_ABOUT THIS TASK_
Filter the entries for lines with the word "number".

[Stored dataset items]
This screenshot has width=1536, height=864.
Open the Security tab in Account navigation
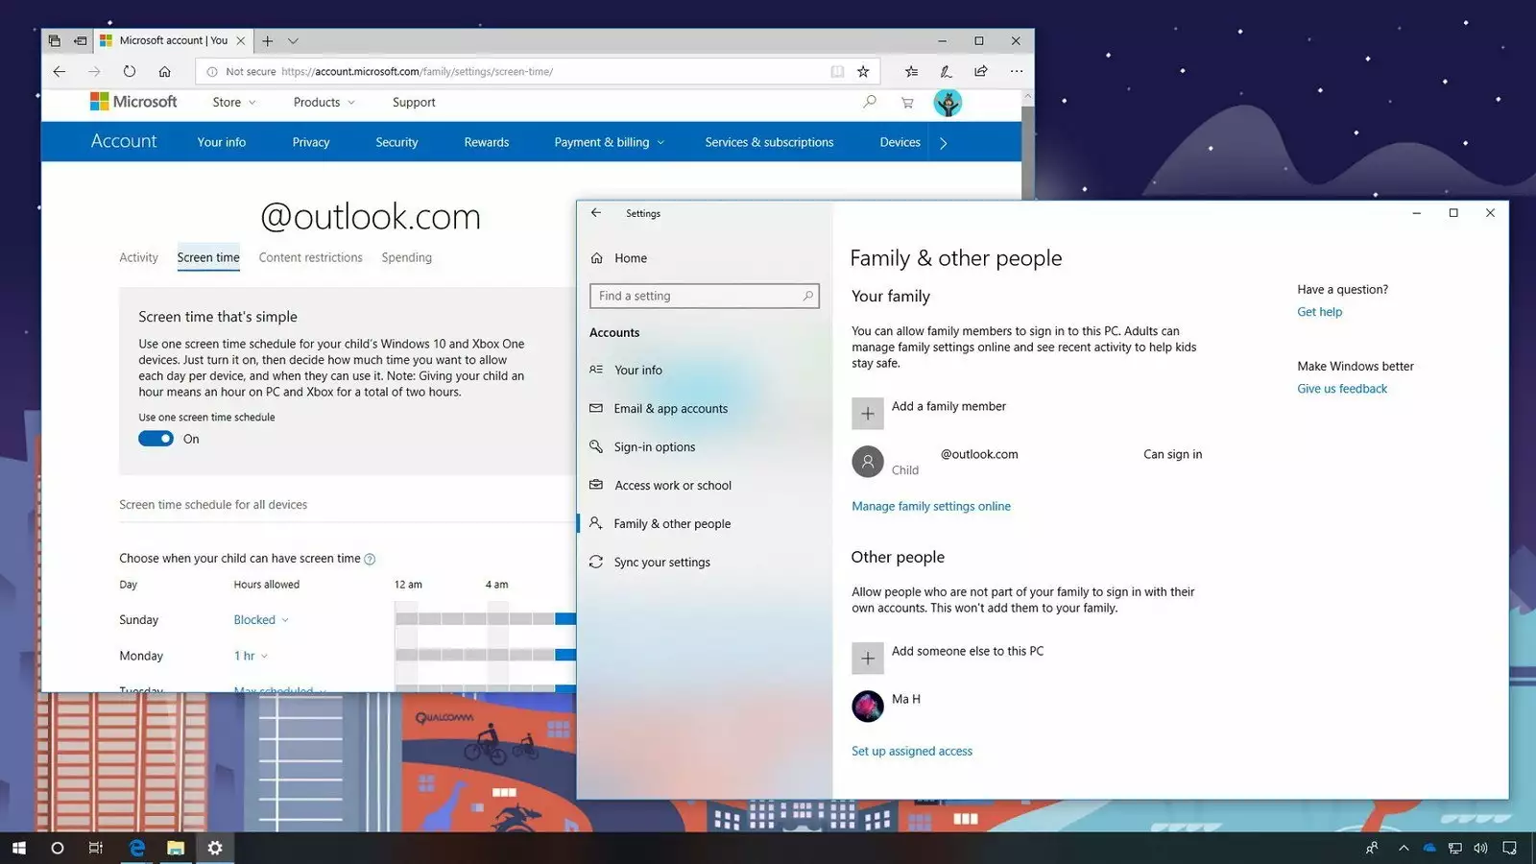coord(396,142)
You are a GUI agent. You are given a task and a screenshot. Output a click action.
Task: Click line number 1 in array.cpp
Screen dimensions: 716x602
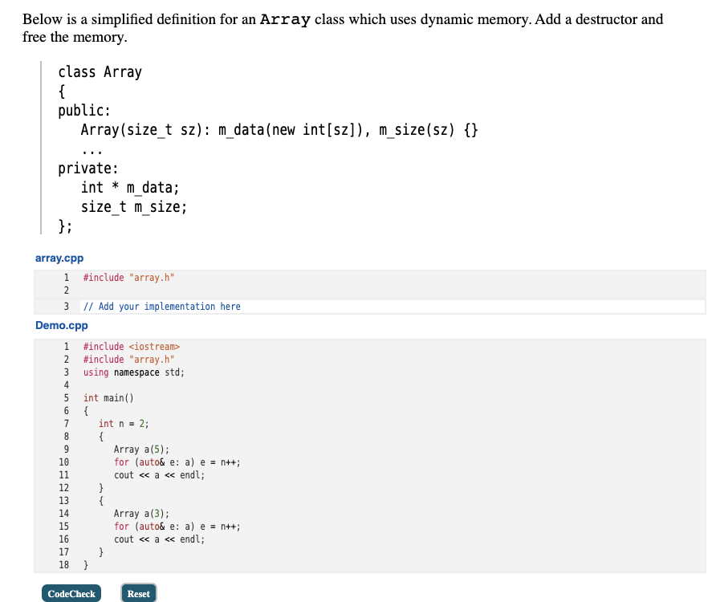point(65,276)
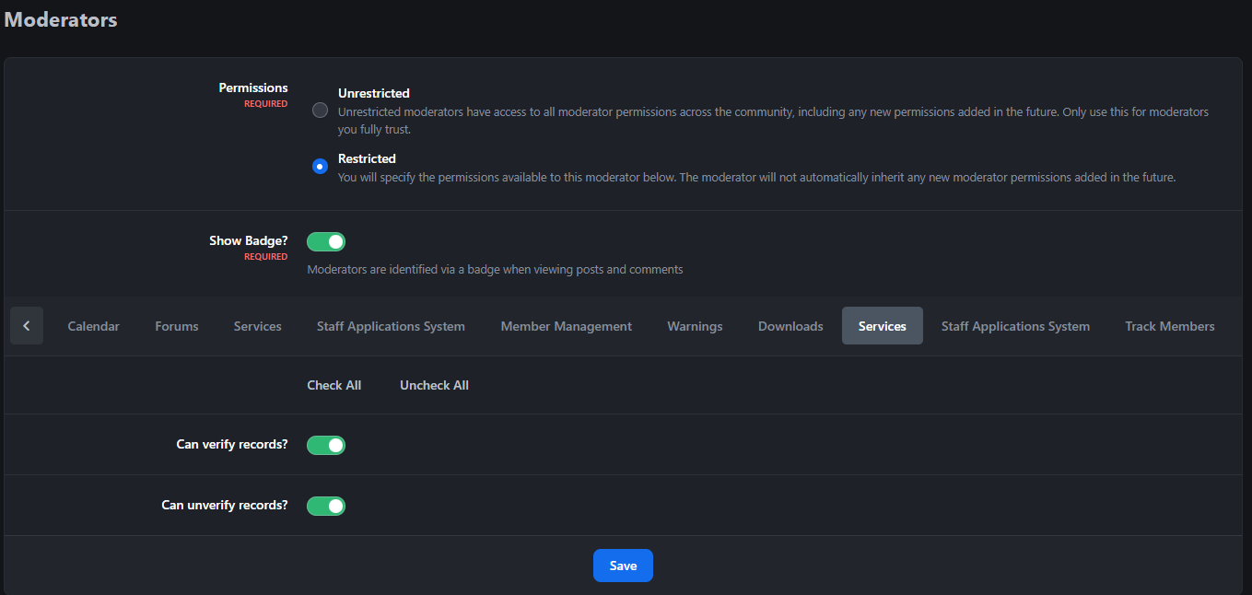Viewport: 1252px width, 595px height.
Task: Open the Downloads tab
Action: click(790, 326)
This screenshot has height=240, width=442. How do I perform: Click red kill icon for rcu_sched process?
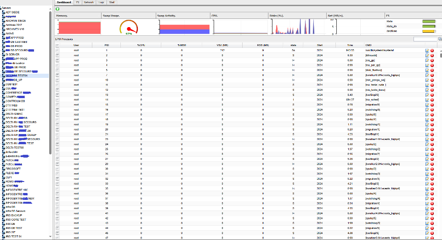pos(432,100)
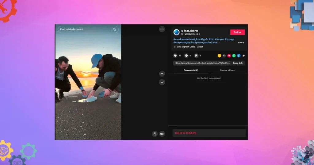
Task: Open the three-dot more options menu
Action: 162,29
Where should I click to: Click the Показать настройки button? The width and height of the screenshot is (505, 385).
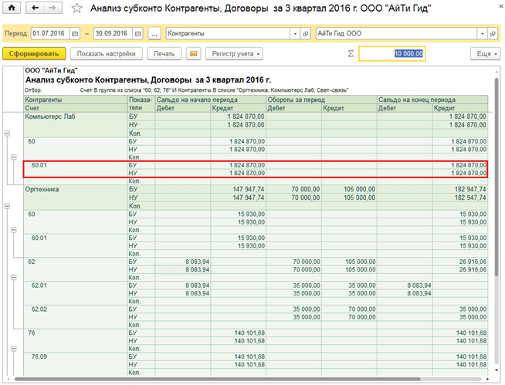pyautogui.click(x=106, y=54)
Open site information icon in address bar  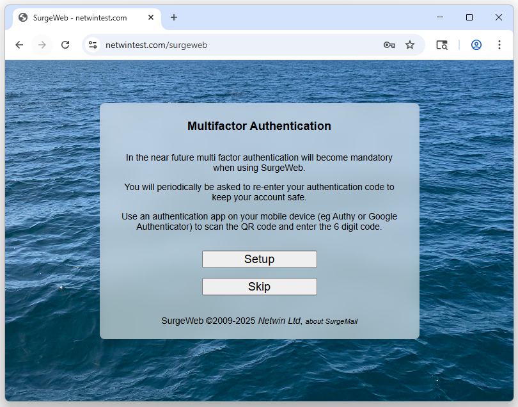(x=93, y=45)
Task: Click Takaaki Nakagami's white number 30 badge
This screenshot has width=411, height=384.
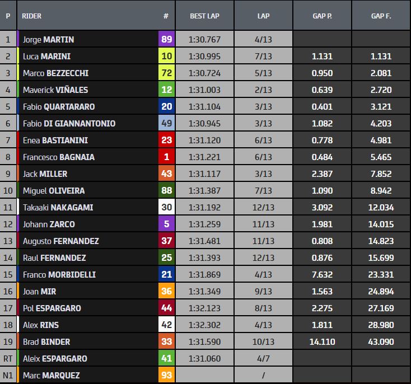Action: (166, 208)
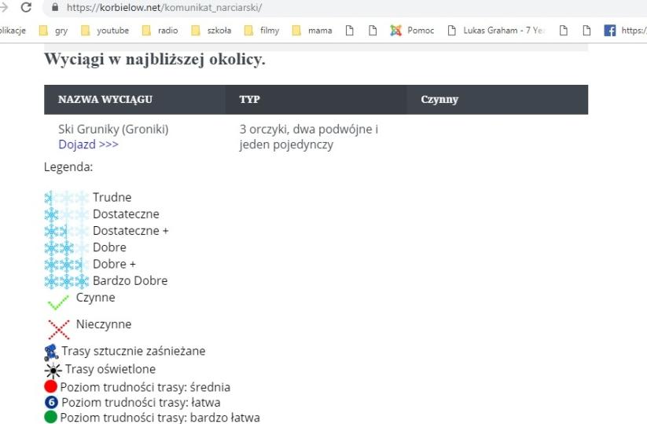Click the NAZWA WYCIĄGU column header

point(105,100)
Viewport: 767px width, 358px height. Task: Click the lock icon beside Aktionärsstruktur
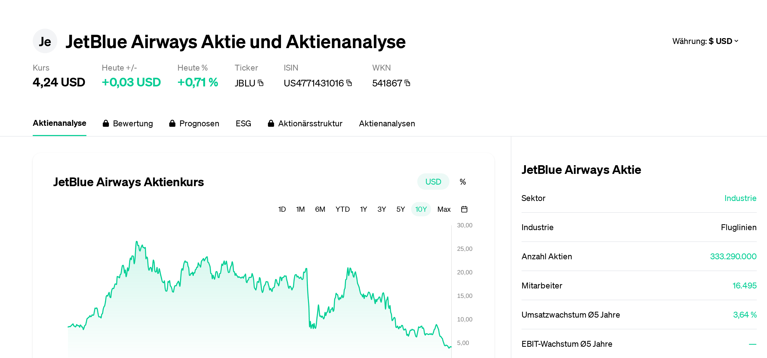click(271, 124)
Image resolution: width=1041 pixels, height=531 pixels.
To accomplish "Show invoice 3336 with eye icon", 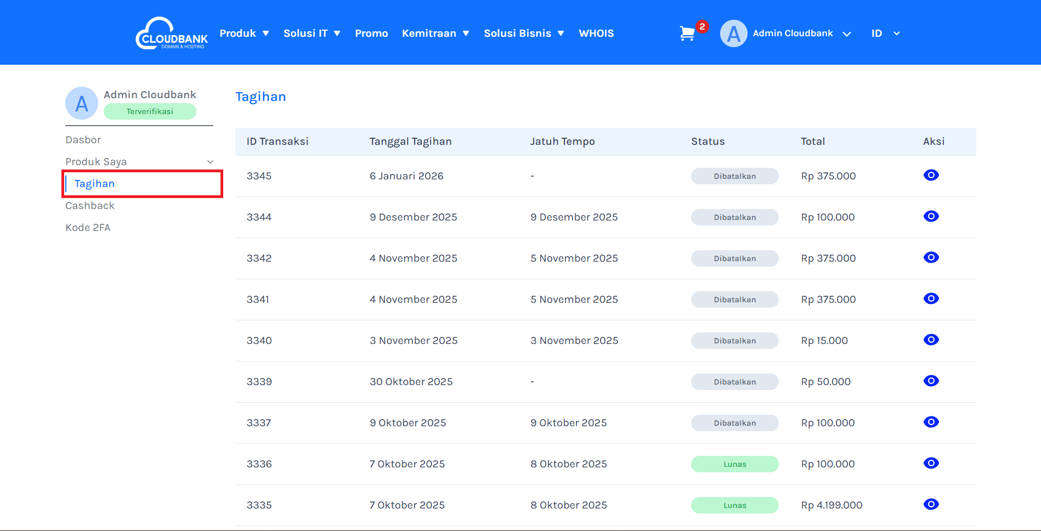I will tap(931, 464).
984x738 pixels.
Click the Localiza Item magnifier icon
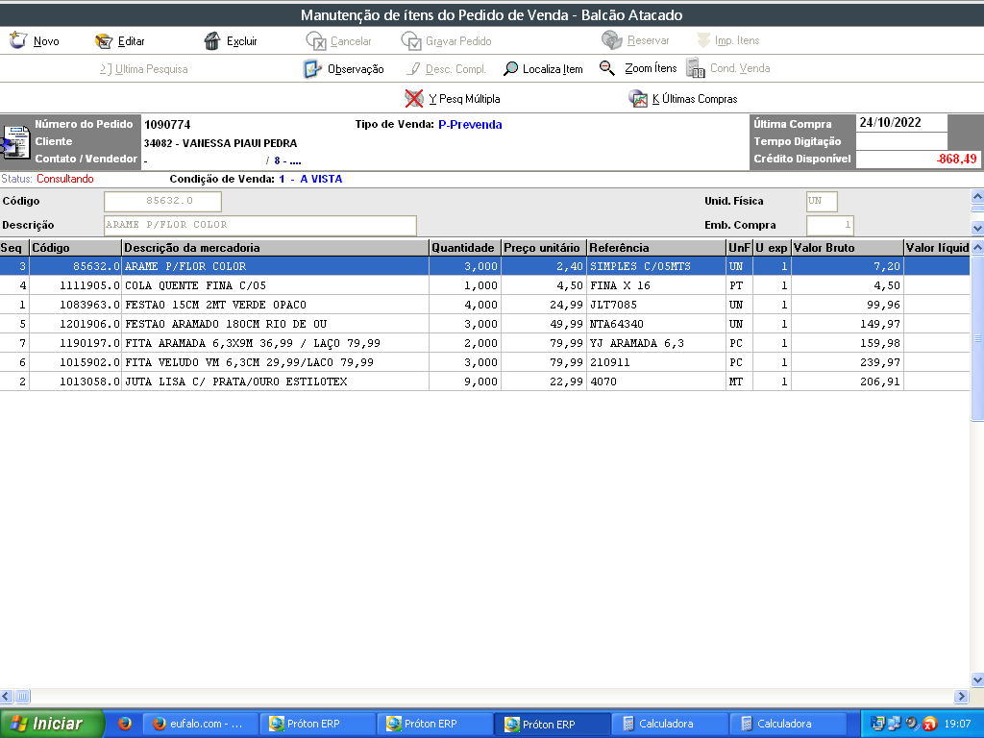coord(511,69)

_EXPECTED ANSWER_
Task: Click line number 1 in array.cpp
Task: Click Takaaki Nakagami's white number 30 badge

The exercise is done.